Así mismo, de conformidad con lo dispuesto en el artículo 229 del Texto Procesal Laboral, todo el que sin tener la condición de trabajador o causahabiente suyo o beneficiario del régimen público de la Seguridad Social o no goce del beneficio de justicia gratuita o no se encuentre excluido por el art. 229.4 de la Ley Reguladora de la Jurisdicción Social, consignará como depósito, al preparar el Recurso de Casación para la Unificación de Doctrina, la cantidad de 600 euros en la cuenta de consignaciones que tiene abierta esta Sala, en El Banco Español de Crédito -BANESTO-, Oficina núm. 2015, sita en Ronda de Sant Pere, nº 47, Nº 0937 0000 66, añadiendo a continuación los números indicativos del recurso en este Tribunal.

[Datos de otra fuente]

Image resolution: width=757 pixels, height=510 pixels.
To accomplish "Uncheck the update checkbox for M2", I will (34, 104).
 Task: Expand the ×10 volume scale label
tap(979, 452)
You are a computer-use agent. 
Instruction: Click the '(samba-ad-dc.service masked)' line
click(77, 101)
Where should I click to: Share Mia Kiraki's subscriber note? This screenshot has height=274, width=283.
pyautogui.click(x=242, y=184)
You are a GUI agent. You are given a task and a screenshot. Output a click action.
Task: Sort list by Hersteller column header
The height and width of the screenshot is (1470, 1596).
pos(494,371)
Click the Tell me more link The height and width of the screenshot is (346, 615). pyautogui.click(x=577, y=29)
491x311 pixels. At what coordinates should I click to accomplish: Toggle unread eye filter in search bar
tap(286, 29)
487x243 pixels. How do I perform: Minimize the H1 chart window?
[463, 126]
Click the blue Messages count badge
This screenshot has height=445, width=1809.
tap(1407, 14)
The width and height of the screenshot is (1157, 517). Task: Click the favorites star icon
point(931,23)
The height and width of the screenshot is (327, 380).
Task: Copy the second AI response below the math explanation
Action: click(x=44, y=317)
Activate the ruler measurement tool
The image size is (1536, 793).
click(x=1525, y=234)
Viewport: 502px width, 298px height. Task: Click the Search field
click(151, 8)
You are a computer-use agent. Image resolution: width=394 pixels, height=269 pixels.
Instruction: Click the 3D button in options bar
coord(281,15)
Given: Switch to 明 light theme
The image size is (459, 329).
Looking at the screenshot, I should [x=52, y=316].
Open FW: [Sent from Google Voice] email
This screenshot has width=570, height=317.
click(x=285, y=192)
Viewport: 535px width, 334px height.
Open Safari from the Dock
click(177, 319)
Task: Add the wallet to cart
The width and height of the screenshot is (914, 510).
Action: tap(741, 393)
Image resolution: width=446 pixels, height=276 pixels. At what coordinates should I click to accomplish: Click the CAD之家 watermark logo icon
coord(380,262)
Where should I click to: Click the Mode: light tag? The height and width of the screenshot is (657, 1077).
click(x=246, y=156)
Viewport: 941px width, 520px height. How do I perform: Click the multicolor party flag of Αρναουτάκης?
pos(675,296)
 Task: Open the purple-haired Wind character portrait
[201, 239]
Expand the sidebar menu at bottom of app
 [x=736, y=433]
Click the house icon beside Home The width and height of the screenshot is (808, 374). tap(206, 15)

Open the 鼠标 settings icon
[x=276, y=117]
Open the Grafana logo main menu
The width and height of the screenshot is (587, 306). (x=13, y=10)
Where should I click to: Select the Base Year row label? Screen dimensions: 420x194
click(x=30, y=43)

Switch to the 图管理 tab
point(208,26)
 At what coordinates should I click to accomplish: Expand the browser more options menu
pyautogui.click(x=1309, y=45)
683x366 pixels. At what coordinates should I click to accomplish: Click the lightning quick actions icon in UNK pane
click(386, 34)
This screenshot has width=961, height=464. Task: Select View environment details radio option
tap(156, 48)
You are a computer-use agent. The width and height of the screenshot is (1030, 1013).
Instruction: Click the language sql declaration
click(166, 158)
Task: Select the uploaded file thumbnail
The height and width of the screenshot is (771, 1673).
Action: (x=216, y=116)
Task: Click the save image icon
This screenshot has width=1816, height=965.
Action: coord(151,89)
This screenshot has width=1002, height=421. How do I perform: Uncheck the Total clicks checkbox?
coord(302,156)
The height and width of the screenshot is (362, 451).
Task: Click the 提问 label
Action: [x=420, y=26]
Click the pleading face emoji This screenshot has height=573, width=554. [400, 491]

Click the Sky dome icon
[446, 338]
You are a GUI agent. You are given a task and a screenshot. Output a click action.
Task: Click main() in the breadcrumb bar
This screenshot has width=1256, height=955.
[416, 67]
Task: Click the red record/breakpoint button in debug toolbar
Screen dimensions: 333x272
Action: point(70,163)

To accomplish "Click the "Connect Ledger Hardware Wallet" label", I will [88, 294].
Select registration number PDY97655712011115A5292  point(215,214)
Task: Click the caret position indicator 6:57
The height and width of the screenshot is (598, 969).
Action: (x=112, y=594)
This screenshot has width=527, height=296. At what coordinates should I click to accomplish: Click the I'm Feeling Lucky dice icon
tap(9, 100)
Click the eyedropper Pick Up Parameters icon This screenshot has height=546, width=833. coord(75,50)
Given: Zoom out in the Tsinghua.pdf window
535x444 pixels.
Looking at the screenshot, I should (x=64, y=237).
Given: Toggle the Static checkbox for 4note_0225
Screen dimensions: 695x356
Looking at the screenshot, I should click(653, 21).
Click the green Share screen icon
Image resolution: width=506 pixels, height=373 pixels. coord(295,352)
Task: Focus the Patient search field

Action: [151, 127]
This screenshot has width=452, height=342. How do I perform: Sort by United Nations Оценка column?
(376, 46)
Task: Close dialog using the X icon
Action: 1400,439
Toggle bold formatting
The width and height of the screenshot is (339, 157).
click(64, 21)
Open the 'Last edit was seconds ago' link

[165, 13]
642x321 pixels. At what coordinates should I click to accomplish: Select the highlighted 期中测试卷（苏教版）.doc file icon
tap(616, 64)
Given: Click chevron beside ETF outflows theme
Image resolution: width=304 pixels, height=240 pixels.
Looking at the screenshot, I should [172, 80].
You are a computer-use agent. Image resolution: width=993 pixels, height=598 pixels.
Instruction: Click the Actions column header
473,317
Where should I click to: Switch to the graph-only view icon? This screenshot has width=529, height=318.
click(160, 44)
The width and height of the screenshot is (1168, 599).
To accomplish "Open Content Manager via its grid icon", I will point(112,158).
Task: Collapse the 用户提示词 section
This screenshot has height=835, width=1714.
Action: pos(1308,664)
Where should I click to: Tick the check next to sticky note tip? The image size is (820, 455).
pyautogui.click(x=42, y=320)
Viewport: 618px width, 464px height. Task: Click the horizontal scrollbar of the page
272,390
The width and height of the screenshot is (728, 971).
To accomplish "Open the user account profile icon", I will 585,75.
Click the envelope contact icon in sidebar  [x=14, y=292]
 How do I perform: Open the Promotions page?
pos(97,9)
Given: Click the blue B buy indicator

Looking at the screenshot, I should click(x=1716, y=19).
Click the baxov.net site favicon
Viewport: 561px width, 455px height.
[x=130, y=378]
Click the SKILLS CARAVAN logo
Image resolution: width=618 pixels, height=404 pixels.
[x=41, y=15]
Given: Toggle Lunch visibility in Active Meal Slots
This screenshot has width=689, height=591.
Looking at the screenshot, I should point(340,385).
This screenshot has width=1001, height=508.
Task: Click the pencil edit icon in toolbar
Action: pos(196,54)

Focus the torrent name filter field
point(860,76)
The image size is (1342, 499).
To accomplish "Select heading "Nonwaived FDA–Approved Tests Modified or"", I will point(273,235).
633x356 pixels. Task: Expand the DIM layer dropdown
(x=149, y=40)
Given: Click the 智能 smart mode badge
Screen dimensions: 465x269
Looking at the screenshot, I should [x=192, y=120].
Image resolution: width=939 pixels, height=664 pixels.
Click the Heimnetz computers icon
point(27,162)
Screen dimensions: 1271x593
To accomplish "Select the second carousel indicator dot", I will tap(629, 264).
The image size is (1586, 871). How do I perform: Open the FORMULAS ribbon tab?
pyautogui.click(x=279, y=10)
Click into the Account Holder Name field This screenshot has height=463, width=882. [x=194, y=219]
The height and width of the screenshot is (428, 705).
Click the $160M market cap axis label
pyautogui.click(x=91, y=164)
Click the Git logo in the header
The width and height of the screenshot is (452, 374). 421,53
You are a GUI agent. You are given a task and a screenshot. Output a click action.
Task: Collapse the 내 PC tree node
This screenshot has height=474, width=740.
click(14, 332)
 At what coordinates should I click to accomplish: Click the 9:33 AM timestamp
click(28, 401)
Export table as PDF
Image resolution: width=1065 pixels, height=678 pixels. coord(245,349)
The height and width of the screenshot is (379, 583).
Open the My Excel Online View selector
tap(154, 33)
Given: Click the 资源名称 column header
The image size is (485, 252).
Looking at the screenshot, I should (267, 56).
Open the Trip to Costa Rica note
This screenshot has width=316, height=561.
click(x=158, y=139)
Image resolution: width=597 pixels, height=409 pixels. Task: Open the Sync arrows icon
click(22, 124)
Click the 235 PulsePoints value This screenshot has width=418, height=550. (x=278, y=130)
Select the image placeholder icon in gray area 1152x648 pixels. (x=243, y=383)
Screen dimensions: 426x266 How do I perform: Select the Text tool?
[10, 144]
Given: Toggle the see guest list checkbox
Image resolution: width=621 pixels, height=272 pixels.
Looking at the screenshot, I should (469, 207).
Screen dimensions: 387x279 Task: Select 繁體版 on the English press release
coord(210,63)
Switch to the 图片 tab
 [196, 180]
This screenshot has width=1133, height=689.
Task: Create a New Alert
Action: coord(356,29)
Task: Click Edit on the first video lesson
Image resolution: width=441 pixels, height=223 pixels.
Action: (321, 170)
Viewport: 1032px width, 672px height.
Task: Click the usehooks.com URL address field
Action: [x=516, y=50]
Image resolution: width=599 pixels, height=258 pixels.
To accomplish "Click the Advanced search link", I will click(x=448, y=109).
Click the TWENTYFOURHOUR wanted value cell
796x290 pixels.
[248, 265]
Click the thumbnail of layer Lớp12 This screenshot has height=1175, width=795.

La consignación del importe de la condena, cuando así proceda, se realizará de conformidad con lo dispuesto en el art. 230 la Ley Reguladora de la Jurisdicción Social y se efectuará en la cuenta que esta Sala tiene abierta en BANESTO (oficina indicada en el párrafo anterior), Nº 0937 0000 80, añadiendo a continuación los números indicativos del Recurso en este Tribunal, y debiendo acreditar el haberlo efectuado, al tiempo de preparar el recurso en esta Secretaría.
Así por nuestra sentencia, lo pronunciamos, mandamos y firmamos.
Publicación.-La anterior sentencia ha sido leida y publicada en el día de su fecha por el/la Ilmo/a. Sr/a. Magistrado/a Ponente, de lo que doy fe.